YouTube is following the Netflix business model. It wants creators to develop lengthier content, and it wants that content delivered more frequently. As outlined in an interesting video by The Game Theorists (below), channels with longer videos that host daily content have experienced tremendous growth, whereas channels that don’t fit that description are experiencing a decline in views. This can be evidenced by searching ‘Hunger Games’ in the YouTube search bar; while you’d naturally assume that the results would bring up trailers for the film series, instead it brings up a ton of Minecraft videos clocking in at 15 minutes or longer, from channels that post more frequently than the channels that host film trailers.

While many of the more popular YouTubers have been pushing out content more frequently for a while now, as more videos inevitably means more ad revenue, their older videos that do not fit this new criteria are struggling to achieve the same kind of viewership. It’s a headache for sure, but it’s not evidence that YouTube is trying to kill some of its most popular creators, as has been suggested.

This doesn’t make it any less of a headache for YouTubers, though. Producing daily videos places a tremendous strain upon them to be consistently creative, and it’s certainly not a business model that is sustainable — if the majority of channels now believe that they must churn out more videos that last 15+ minutes a pop, the quality of these videos will inevitably face a decline. There are also plenty of channels that produce high-quality, high-budget videos that only last for a few minutes, something that may no longer continue to be sustainable if YouTube continues on its current path.

Considering that many YouTubers create businesses on the back of their YouTube success, with PewDiePie having set up the content network RevelMode that also includes creators such as Markiplier and Jacksepticeye, it’s completely reasonable that they’d be up in arms over these changes. Despite what many media outlets would have you believe, YouTube doesn’t consist entirely of teenagers making hundreds of thousands in their bedroom with minimal effort – most of the top creators now run entire companies dependent upon the ad revenue they generate from the site, meaning that any decline will negatively impact upon their bottom line.

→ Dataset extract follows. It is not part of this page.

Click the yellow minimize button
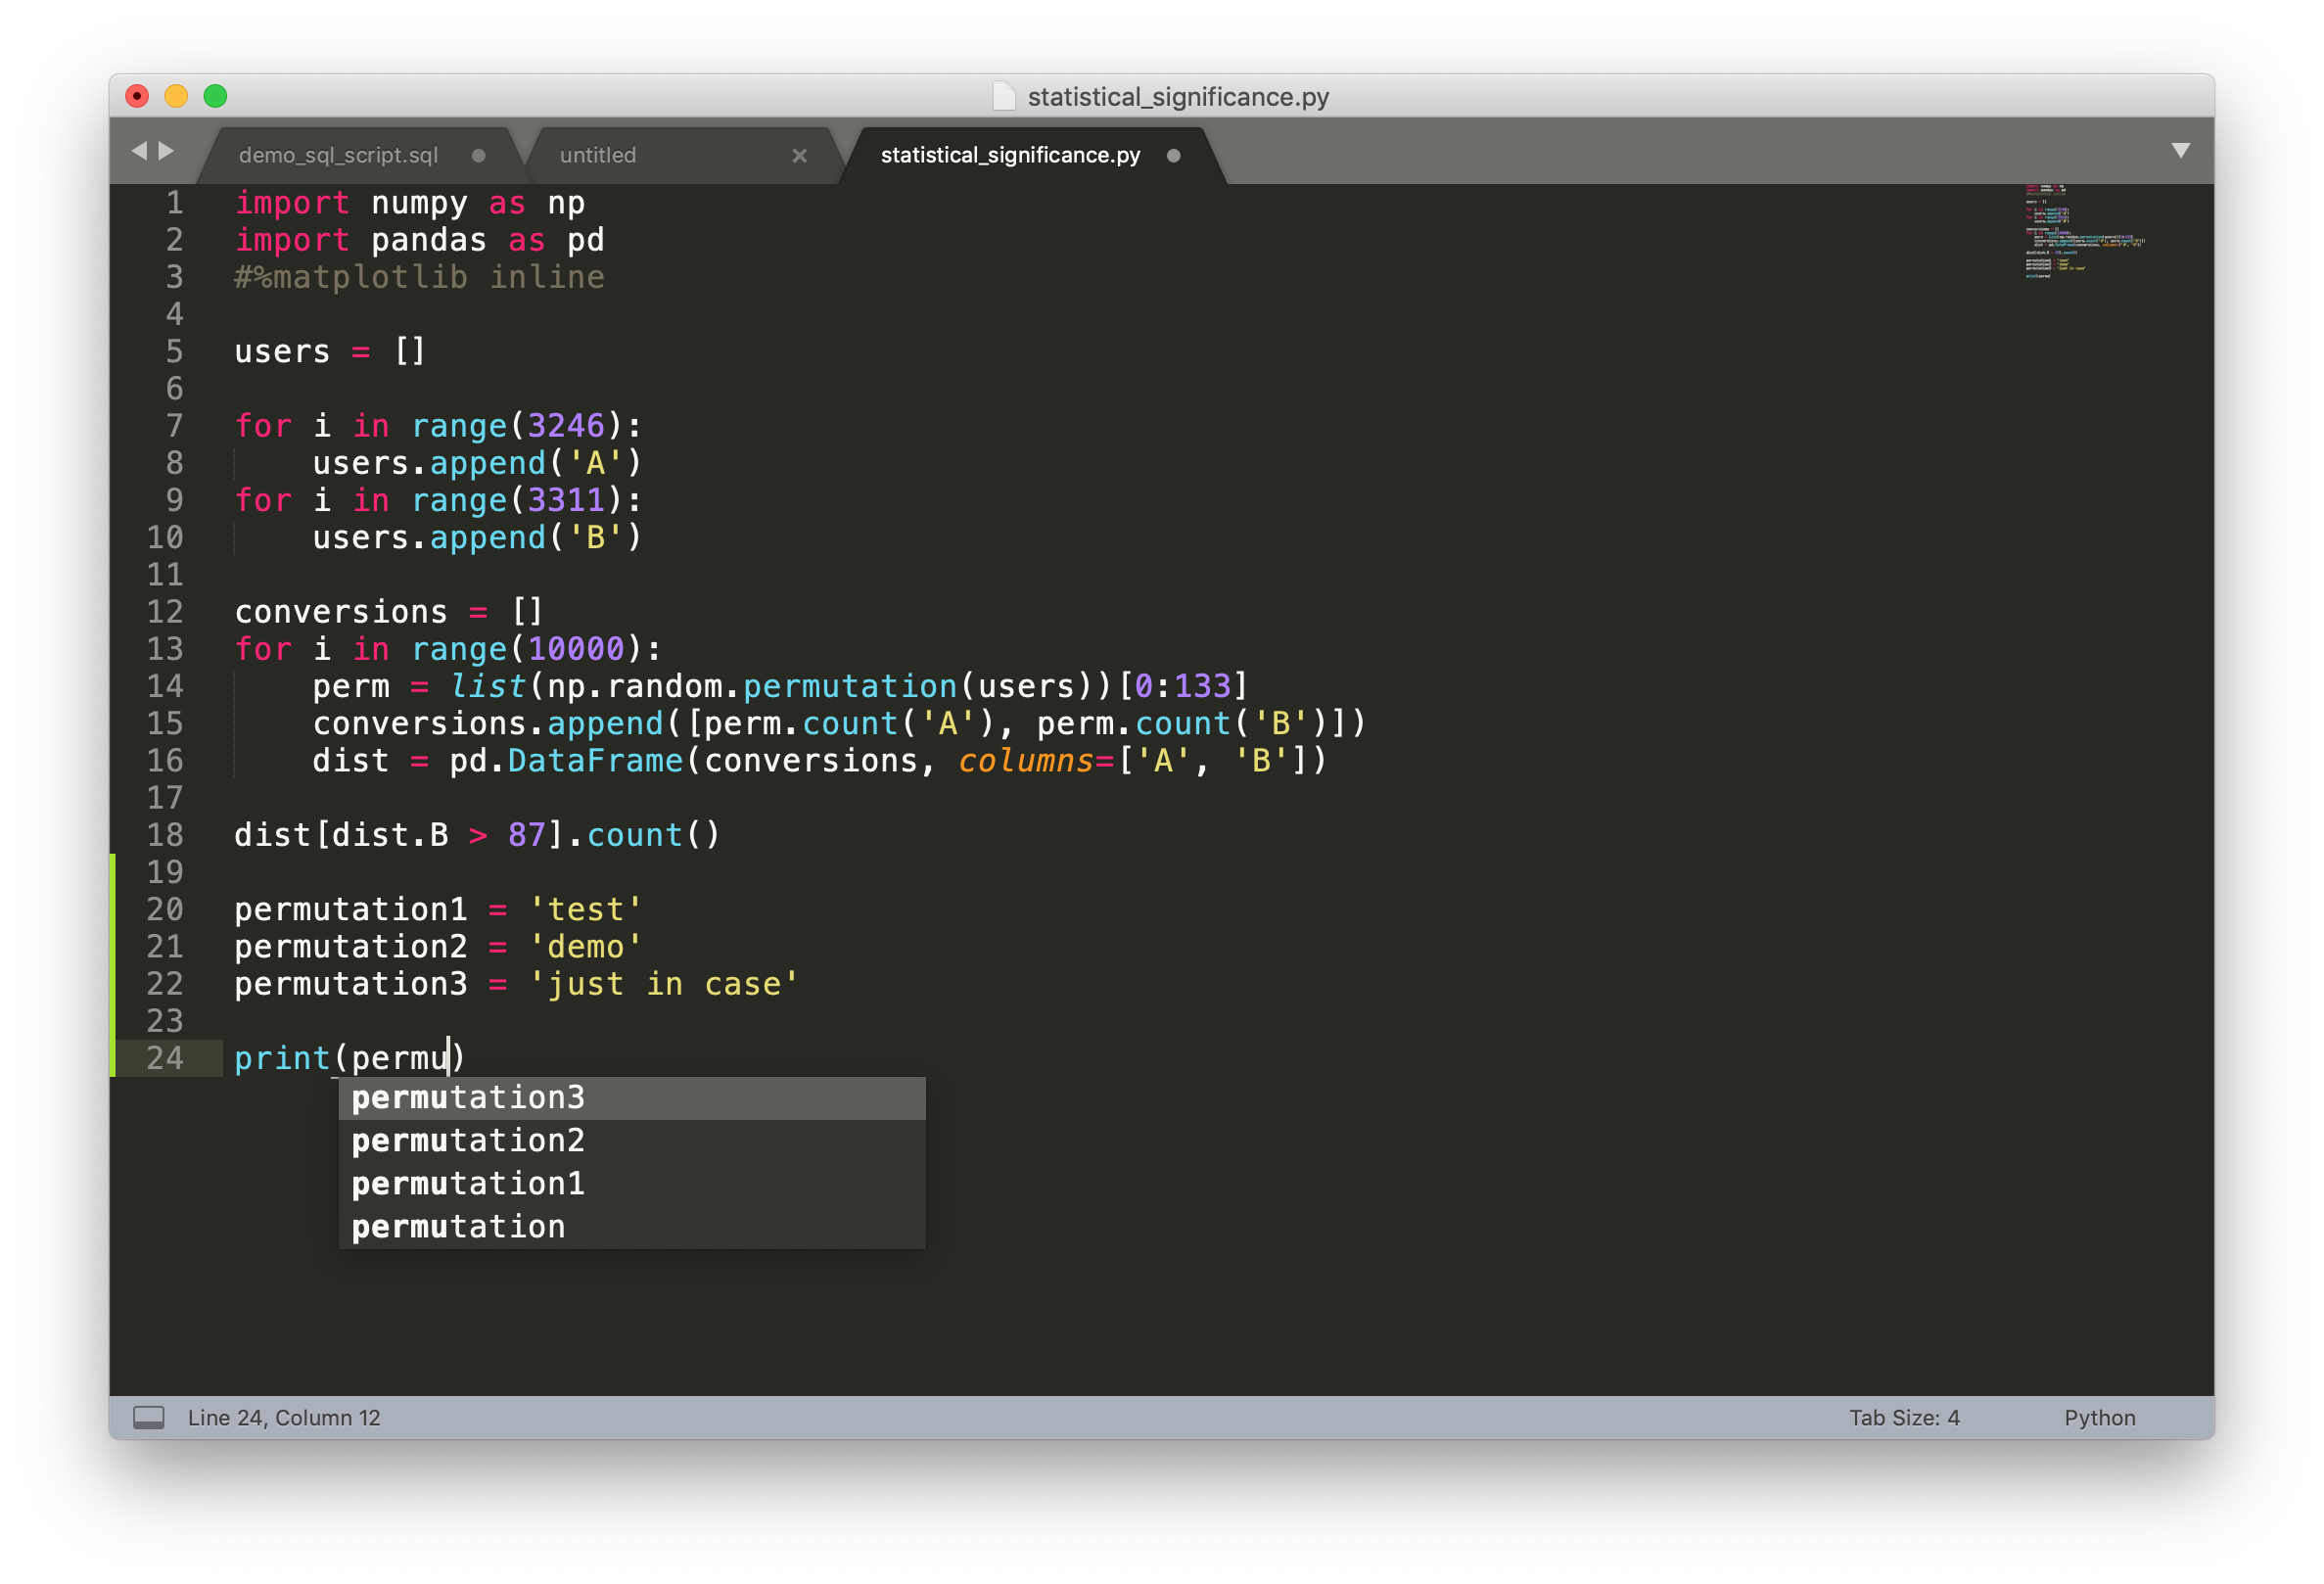The width and height of the screenshot is (2324, 1584). click(x=176, y=95)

YouTube must do what it needs to do in order to continue to appeal to advertisers in an increasingly uncertain period of time for the internet, though it’s unquestionable that both the site and its creators would benefit from more transparency in regards to what they want from them. Giving YouTubers a greater understanding of which content the site wishes to focus upon, along with advice regarding the most advantageous video length and upload schedule, could be hugely beneficial for all parties involved. Unfortunately, given the site’s history, it doesn’t seem likely that this will be happening any time soon.